Everything in moderation...Everything!
One poster wrote eat a big healthy breakfast.
Big and healthy do not go hand in hand...Everything in moderation.

How could someone develop a binge eating disorder?
Q. If one were wanting to develop a binge eating disorder, how would they do it. What would they have to do to develop it?

A. A binge eating disorder does not appear all of a sudden. Instead, it build up over time. Firstly, you might have experienced some traumatic event or just feeling really stressed out lately. When you are stressed out, you eat more. Eating releases "feel good" hormones into your brain and provides a distraction against the outside world because you're too busy concentrating on how good the food tastes to be able to think about anything else. You eat far beyond the point of actual physical hunger. Your stomach may feel completely bloated, yet it's like your body is on automatic and you just can't stop eating. Some people have even passed out from it. Then, when you finally stop, you start feeling horribly guilty. You try to purge the excess calories by overexercising, laxatives or vomiting. Problem solved! Only... it isn't. Eating may have temporarily distracted you, but it does nothing to solve the actual problem. The root of the problem is still there and so you binge again. And you purge. And you binge. And you purge. It's a vicious cycle.. It does not matter what the food you are eating (I used to binge on carrot sticks), only the desire to escape and the guilt that follows afterwards. Not all people purge. Some just compulsively overeat. It's like a drug, a habit, an addiction and one which is extremely hard to break. Do not do it. Please. It may seem like a good escape route at the time, but at the end of the day, it will destroy you.
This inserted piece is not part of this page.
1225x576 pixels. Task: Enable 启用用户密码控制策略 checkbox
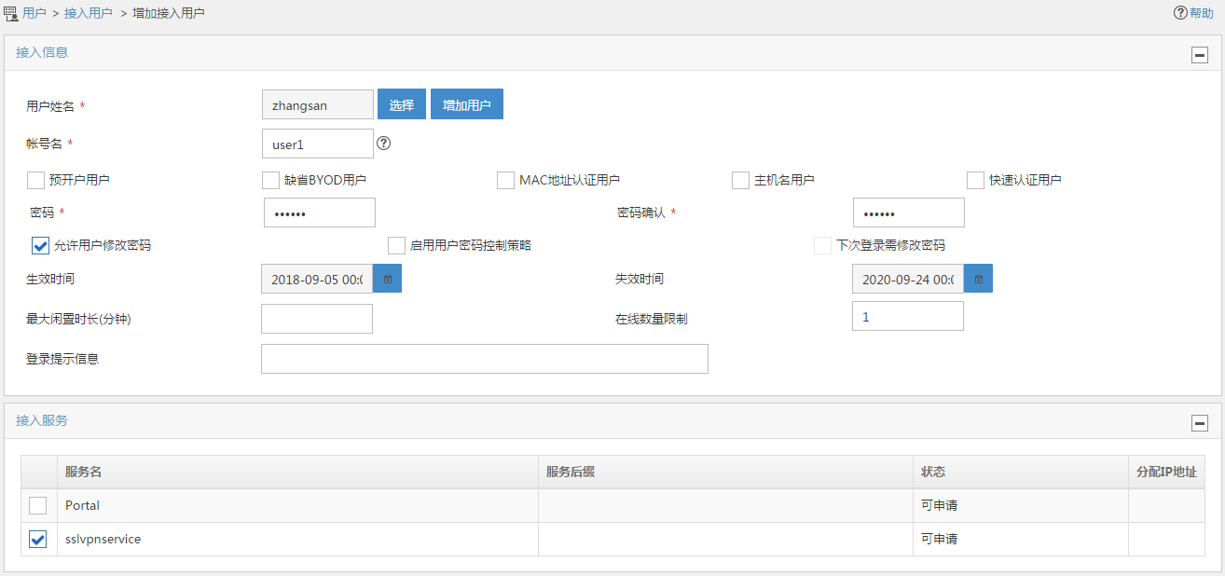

How do you deal with emotional eating?
Q. I use food (usually carbs and sweets) in response to stress. I can't seem to break this cycle.

I've been thinking of trying acupuncture for this (and other) reason(s).

Is this a good idea?

A. As long as you go to a reputable, licensed acupuncturist and you have no contraindications, it couldn't hurt to try.
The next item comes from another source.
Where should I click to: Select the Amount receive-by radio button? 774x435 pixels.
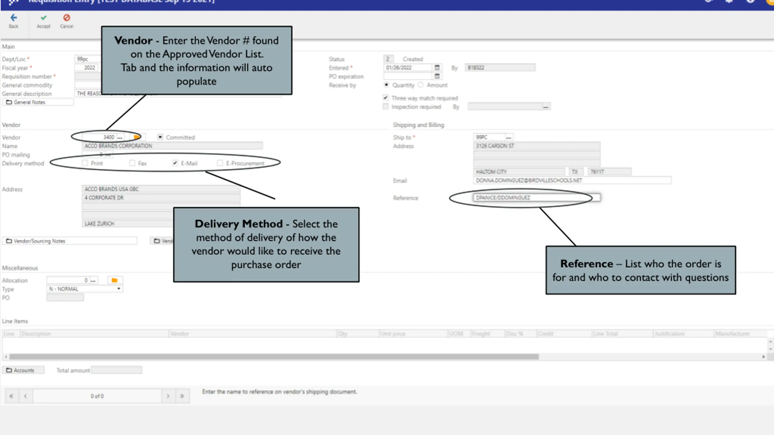[x=421, y=85]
In the meantime, here are some tips for dealing with emotional eating. What you want to do is to take a pause before reaching for the food, and break the pattern of seeking comfort from food.

Keep a journal. When you feel like you want to start eating, don't immediately go to the kitchen. Write down what you're feeling. Being able to express your feelings may lessen your stress and deter your eating.

Take a walk. Going outside and getting some fresh air may distract you from emotional eating.

Find a different way to deal with your stress. Do yoga or meditate. This may help you focus your energy in a different manner, so you can handle your stress in a better way.

Don't keep your trigger foods in the house. You can't eat those foods if they're not there.

Don't starve yourself if you're trying to lose weight. If you are going hungry, you are more likely to binge in response to stress if you are emotional eater.

Call a friend. Talk to them about the stress your feeling.

Exercise regularly. The endorphins from exercise will help reduce your stress.

If after 10 minutes of some other activity, you still crave carbs or sweets, allow yourself a little bit of your favorite food. Eat it very slowly. Savor every bite. For me, a small piece of dark chocolate works wonders.

If you're not sure if you're hungry or responding to stress by eating, rate your hunger on a scale of 0 to 10 and be honest. If 10 is totally full, and 0 is famished, don't eat if you are above a 5.

I do know how you feel. Food is very comforting, but there are other ways to seek comfort. If you do end up eating emotionally, don't beat yourself over it. Forgive yourself and move on. You're human.

Finally, I don't know the source of your stress, but this is something you may want to talk to a therapist or a counselor about. A nutritionist can also help you with eating strategies. Good luck!